Mondal and his team observed this: In 70 minutes of data, they detected more than 81,000 events. But while their research serves as clear evidence for the abundance of nanoflares even in areas with low magnetic field strength, exactly how nanoflares generate the high coronal temperature is still unknown.

The road ahead

“The novelty of our work lies in the fact that we, for the first time, show that impulsive emissions play a significant role in heating the quiet solar corona, and also characterize the nature of these emissions,” Mondal says. But since the work is based only on a single observation, Mondal notes that multiple observations carried out at different times and during varying levels of solar activity are necessary to determine whether nanoflares are indeed the mechanism behind coronal heating. Additionally, “There are definitely weaker emissions which we have not detected,” Mondal says.

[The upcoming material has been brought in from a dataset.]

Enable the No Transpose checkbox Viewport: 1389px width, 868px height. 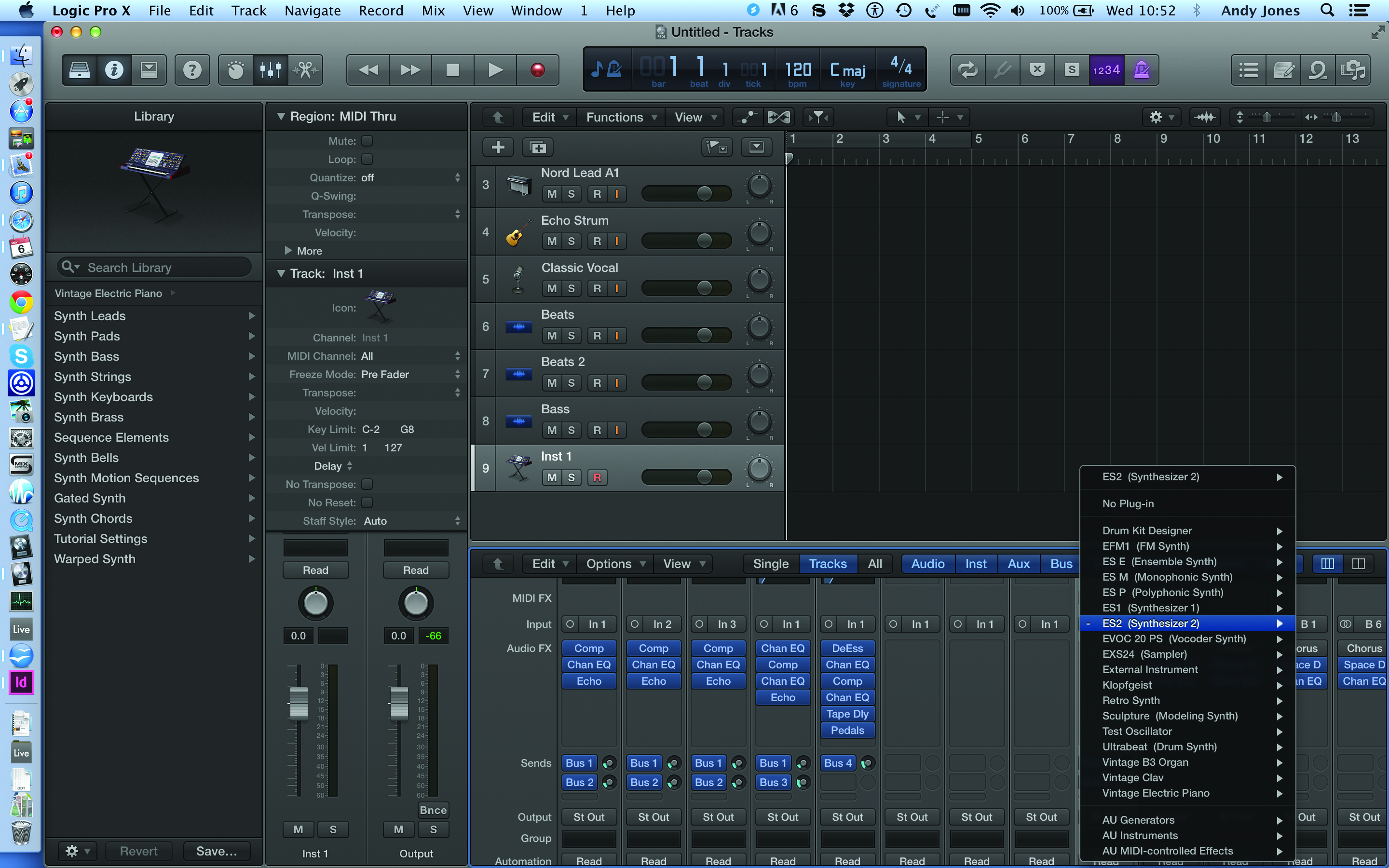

Engulfed in the Sun’s brilliance, the corona reflects little visible sunlight and is barely visible to telescopes near Earth, a whopping 94 million miles (150 million kilometers) away. While observing the dim nanoflares is hard enough, the task is made harder with limited telescope sensitivity. Missions dedicated to studying the Sun’s corona up close, such as NASA’s ongoing Parker Solar Probe and the Indian Space Research Organisation’s upcoming Aditya-1 will expand current knowledge of exactly how the corona is heated.

And this knowledge is important for more than simply understanding how the Sun works. 

“If nanoflares are responsible for heating the corona, as seems to be the case, then they are [also] the source of ultraviolet and X-ray radiation [from the Sun] that is absorbed by the upper atmosphere of the Earth,” Klimchuk says. That radiation affects the properties of the upper atmosphere, which in turn influences the amount of drag experienced by satellites and space debris. So, the rate of nanoflares occurring on the solar surface could ultimately affect the efforts made by satellite controllers to avoid collisions in space.